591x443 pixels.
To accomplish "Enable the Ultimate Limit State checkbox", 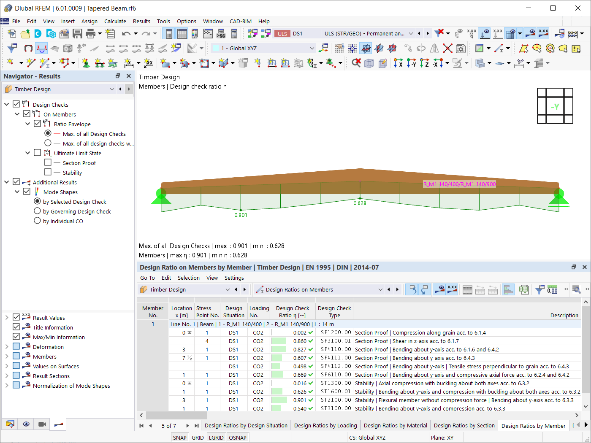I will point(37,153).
——
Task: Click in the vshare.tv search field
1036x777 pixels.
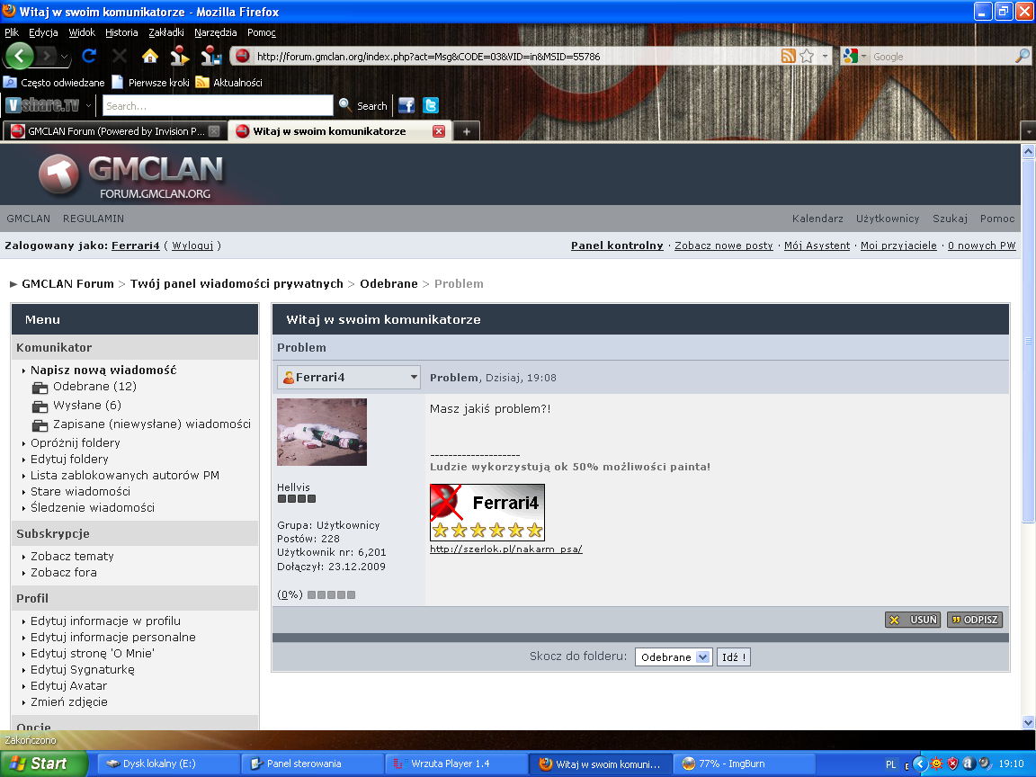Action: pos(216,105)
——
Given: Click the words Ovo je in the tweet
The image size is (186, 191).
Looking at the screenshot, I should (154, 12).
——
# Task to carry out
Note every line of the records that holds the word "Click", and copy it.

# Response below
Task: Click in the vshare.tv search field
Given: Click the words Ovo je in the tweet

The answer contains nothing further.